↓

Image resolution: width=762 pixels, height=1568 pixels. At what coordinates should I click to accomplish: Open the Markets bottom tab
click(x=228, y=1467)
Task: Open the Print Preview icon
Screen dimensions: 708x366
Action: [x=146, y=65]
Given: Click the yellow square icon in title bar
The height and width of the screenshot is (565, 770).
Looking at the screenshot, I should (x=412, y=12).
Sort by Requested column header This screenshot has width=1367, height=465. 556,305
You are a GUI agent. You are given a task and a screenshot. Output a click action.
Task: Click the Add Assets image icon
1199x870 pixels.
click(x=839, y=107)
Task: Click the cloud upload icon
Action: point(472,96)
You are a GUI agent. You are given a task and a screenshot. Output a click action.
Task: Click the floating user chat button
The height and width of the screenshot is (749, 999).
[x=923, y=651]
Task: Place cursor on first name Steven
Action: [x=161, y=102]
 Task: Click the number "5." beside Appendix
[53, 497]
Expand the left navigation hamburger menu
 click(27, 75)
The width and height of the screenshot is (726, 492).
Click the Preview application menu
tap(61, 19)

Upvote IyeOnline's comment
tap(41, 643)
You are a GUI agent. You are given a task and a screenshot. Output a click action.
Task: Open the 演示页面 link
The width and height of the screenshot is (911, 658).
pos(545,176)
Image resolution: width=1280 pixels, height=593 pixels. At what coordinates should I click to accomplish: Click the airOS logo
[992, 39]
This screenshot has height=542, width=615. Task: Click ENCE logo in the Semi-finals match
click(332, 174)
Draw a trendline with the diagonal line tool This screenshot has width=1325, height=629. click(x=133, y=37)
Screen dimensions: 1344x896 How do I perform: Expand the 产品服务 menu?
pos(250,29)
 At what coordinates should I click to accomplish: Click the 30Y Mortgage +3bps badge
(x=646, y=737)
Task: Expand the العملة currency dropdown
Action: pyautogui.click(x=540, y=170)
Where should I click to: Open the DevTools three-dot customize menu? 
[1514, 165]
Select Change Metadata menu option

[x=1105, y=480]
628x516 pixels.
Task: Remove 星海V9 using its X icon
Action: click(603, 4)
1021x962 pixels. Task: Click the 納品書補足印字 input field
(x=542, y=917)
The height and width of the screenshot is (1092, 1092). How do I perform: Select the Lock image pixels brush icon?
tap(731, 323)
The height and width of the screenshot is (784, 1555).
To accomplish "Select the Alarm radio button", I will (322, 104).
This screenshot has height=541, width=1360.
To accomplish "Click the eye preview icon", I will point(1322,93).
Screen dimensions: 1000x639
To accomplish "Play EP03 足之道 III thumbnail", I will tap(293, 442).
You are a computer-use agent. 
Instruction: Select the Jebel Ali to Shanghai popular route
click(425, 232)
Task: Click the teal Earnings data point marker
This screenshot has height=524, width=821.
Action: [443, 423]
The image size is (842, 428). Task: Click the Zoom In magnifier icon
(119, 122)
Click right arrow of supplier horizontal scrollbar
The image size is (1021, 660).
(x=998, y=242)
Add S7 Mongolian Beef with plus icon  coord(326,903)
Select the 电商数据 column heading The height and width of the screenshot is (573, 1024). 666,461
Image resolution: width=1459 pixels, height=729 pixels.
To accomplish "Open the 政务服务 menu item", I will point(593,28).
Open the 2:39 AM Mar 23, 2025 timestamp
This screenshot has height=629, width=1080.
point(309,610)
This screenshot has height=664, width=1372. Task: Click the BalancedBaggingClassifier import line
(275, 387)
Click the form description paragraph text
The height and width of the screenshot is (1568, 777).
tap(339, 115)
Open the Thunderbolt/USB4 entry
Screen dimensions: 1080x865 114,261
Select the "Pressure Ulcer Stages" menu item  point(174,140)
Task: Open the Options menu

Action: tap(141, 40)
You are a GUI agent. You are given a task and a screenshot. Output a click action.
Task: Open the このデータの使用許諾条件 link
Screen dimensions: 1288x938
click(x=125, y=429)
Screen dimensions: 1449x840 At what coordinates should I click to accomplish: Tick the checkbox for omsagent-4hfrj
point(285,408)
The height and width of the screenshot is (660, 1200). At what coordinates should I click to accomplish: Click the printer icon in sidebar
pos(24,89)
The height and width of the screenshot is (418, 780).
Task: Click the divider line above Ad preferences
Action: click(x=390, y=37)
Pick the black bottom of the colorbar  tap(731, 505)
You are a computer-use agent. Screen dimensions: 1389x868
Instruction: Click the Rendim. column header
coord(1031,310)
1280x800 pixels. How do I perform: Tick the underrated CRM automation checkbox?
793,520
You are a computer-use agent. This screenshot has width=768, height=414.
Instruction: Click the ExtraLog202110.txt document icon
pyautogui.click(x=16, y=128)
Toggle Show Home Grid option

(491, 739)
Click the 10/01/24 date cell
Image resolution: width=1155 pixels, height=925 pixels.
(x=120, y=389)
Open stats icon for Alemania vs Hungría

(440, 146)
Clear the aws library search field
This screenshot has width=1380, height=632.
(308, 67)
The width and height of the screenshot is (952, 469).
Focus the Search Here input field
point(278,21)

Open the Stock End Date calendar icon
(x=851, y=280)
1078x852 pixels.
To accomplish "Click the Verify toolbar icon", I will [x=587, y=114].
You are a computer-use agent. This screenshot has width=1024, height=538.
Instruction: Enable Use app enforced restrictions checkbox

↑

### Directions for this task:
Wherever the string "button" appears in a line of the records above, copy that line.

### Solution for this task:
Task: Click the floating user chat button
To accomplish "Select the Alarm radio button", I will (322, 104).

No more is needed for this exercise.